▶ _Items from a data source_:
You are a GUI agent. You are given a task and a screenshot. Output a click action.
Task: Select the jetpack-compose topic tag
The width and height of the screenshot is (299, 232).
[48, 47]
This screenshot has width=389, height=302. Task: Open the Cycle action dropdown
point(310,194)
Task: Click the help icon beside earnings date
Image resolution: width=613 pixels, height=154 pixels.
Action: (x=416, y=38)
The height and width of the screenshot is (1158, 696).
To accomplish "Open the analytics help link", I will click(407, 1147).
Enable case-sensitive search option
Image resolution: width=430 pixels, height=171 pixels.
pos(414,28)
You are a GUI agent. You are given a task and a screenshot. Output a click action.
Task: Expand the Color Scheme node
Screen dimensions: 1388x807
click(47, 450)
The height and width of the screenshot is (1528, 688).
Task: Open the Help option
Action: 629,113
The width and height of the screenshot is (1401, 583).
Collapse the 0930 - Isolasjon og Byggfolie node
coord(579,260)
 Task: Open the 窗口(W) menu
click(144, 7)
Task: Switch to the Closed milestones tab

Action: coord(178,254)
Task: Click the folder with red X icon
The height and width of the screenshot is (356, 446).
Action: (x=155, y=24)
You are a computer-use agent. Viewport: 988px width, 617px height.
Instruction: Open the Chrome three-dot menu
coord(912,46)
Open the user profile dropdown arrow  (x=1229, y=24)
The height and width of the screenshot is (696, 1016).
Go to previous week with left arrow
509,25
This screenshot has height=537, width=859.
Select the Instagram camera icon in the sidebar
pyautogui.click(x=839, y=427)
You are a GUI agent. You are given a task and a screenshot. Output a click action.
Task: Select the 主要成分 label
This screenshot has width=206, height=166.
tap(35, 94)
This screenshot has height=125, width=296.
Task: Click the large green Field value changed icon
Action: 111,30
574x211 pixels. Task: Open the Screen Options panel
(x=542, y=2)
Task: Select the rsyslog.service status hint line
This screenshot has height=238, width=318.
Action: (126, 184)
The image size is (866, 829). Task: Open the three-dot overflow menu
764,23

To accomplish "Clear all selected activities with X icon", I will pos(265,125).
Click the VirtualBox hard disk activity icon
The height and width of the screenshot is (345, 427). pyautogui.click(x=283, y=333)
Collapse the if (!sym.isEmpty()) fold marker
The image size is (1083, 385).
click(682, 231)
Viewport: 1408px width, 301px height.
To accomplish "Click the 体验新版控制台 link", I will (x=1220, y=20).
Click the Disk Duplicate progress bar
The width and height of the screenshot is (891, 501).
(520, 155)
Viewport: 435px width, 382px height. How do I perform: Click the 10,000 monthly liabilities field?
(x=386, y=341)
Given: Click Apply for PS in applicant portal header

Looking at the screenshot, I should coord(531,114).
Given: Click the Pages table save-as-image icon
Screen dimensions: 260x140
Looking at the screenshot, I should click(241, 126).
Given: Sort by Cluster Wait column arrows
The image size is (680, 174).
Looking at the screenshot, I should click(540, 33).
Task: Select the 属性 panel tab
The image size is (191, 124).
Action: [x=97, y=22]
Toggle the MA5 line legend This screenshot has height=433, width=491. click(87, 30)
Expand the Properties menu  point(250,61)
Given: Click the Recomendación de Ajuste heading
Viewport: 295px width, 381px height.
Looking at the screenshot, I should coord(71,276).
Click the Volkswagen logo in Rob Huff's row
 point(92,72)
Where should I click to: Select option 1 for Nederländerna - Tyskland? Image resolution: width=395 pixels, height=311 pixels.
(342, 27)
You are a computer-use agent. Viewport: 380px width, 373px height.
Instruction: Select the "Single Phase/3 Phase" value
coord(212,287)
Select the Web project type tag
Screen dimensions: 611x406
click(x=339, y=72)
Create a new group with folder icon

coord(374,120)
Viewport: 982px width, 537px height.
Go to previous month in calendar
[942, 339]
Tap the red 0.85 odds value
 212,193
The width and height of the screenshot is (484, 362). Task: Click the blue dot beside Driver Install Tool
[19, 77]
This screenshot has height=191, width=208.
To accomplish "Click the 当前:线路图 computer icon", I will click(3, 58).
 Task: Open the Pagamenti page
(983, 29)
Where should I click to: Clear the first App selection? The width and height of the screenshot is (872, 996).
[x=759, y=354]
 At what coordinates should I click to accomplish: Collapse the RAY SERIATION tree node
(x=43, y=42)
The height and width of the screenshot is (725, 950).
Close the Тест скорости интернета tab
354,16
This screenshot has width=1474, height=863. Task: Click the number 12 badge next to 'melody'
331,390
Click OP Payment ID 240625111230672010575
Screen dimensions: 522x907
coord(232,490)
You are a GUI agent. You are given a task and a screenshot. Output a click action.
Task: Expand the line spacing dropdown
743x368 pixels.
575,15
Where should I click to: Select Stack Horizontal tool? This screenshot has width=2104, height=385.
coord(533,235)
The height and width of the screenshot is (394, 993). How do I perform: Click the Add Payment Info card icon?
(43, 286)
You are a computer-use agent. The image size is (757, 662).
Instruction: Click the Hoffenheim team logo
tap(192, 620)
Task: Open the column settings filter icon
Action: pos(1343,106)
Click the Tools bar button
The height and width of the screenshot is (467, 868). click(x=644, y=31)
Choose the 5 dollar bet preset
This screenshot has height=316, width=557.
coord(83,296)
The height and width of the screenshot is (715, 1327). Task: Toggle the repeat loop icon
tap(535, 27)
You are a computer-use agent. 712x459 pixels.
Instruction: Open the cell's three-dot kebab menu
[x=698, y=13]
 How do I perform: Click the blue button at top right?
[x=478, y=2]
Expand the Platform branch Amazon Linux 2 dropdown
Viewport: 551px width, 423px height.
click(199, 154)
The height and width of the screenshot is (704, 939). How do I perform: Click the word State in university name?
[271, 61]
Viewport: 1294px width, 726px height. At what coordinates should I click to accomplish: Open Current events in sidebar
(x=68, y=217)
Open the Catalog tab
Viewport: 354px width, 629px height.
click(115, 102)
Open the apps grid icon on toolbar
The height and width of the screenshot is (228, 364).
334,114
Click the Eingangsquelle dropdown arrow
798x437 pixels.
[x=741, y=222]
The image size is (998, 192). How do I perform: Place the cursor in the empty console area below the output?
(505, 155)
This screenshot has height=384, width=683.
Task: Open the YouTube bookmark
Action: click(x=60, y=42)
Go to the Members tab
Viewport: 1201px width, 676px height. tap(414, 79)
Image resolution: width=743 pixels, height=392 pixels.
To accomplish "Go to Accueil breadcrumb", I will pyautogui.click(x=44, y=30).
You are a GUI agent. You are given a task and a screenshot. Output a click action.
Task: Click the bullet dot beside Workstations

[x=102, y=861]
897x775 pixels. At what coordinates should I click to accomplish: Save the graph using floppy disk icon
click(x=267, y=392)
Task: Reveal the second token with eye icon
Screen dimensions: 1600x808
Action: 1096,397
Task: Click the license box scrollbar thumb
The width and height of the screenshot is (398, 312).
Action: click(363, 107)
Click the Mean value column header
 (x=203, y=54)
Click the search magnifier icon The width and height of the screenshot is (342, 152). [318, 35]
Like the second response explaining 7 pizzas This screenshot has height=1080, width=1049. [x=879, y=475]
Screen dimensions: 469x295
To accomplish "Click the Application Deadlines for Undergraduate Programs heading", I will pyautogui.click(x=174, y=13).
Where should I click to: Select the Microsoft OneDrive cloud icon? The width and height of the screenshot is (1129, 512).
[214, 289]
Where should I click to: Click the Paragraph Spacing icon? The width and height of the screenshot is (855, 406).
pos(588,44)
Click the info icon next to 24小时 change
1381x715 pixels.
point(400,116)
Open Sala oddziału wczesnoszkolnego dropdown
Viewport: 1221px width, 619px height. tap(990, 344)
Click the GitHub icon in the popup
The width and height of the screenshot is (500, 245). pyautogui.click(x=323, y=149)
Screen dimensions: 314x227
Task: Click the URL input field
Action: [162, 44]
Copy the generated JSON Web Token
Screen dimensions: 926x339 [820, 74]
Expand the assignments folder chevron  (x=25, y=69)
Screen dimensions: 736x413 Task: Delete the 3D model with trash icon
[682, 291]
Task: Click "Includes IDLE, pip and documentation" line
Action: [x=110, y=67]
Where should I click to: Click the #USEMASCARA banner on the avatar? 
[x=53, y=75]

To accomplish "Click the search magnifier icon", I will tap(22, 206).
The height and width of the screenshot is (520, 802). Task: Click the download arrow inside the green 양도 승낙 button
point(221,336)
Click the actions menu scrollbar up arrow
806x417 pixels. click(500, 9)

▶ _TASK ITEM_: Return word for word the lines above from the line with "Given: Sort by Cluster Wait column arrows" to the line with "Expand the Properties", including both and leaving out all others.

▶ _RESPONSE_:
Given: Sort by Cluster Wait column arrows
The image size is (680, 174).
Looking at the screenshot, I should click(540, 33).
Task: Select the 属性 panel tab
The image size is (191, 124).
Action: [x=97, y=22]
Toggle the MA5 line legend This screenshot has height=433, width=491. click(87, 30)
Expand the Properties menu  point(250,61)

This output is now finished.